Clinico-Radiological Profile of Silicosis Patients Presenting at a Tertiary Care Centre of Haryana, India

Ruchi Arora Sachdeva, Sachet Dawar, Sunil Nagar, Deepali Parashar, Sandeep Sachdeva

Keywords : Occupational lung disease, rehabilitation, stone crusher, smoking

Citation Information : Sachdeva RA, Dawar S, Nagar S, Parashar D, Sachdeva S. Clinico-Radiological Profile of Silicosis Patients Presenting at a Tertiary Care Centre of Haryana, India. Indian J Respir Care 2021; 10 (1):47-52.

DOI: 10.4103/ijrc.ijrc_60_19

License: CC BY-NC-SA 4.0

Published Online: 06-12-2022

Copyright Statement:  Copyright © 2021; Indian Journal of Respiratory Care.


Objectives: The aim of this study was to study the patients working in stone crushing units presenting with respiratory symptoms for occupational lung disease, silicosis.

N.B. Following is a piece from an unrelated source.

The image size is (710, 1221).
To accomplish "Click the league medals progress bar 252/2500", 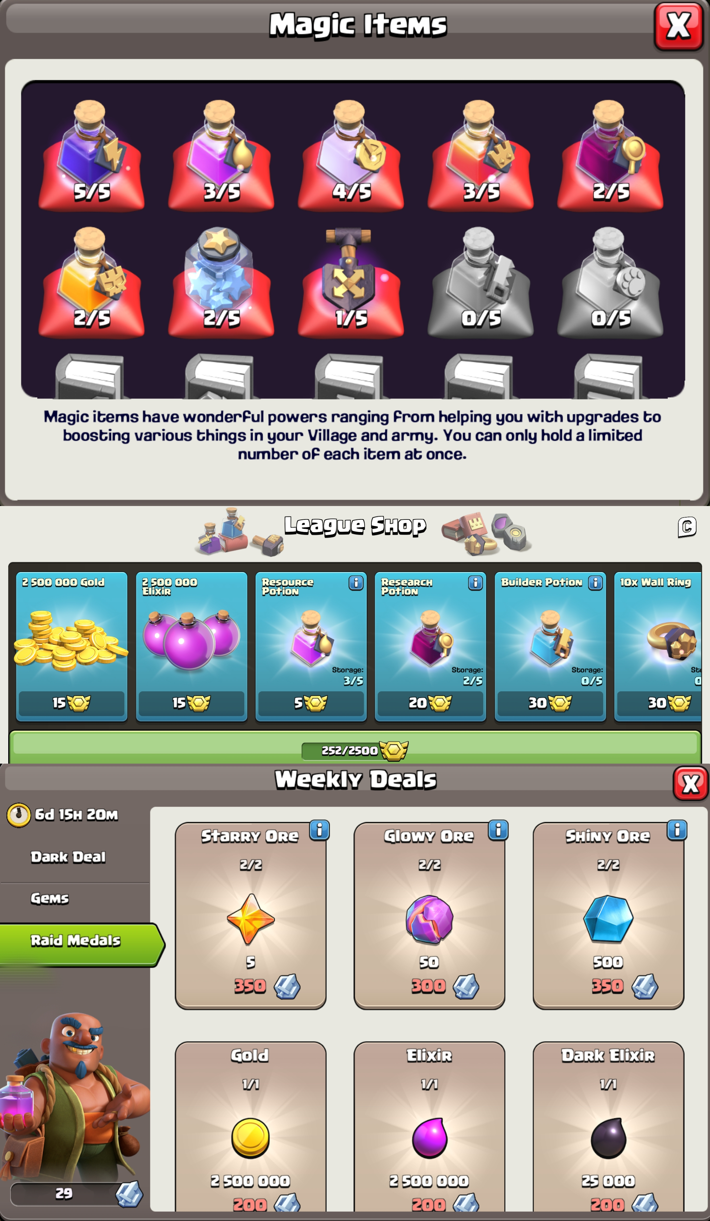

Patients and Methods: Over a span of 2 years, 176 consecutive new stone crusher workers diagnosed with silicosis were clinically evaluated, including radiological investigations, spirometry, and sputum for acid-fast bacilli. Results: All patients were male manual workers with average age and duration of stone dust exposure of 42.9 years and 20.11 years, respectively; 57 (32.3%) gave a history of smoking; 33% of patients had taken anti-tubercular treatment in the past. However, sputum of none of the patients was found positive for acid-fast bacilli. Only 4 (2.2%) patients mentioned the use of gloves and masks during work shifts. Breathlessness was the most common symptom (92%), followed by cough (61.9%), chest pain (48.3%), expectoration (6.8%), hemoptysis (5.7%), and wheezing (2.8%). Chest radiograms showed opacities-small (up to 10 mm, 57.95%) and large (>10 mm, 17.04%); pleural thickening (97.2%), diaphragmatic thickening (97.2%), and calcifications (71%) etc., Predominant lesions on high-resolution computerized tomography scan of the thorax were mediastinal lymphadenopathy (94.3%), round opacities (90.3%) followed by parenchymal bands (59.1%) and linear opacities (52.8%). On spirometry, 71 (40.3%) patients had findings within the normal limits. Conclusion: It is reiterated that silicosis has severe debilitating effects on the health of subjects, and the situation warrants continuous monitoring.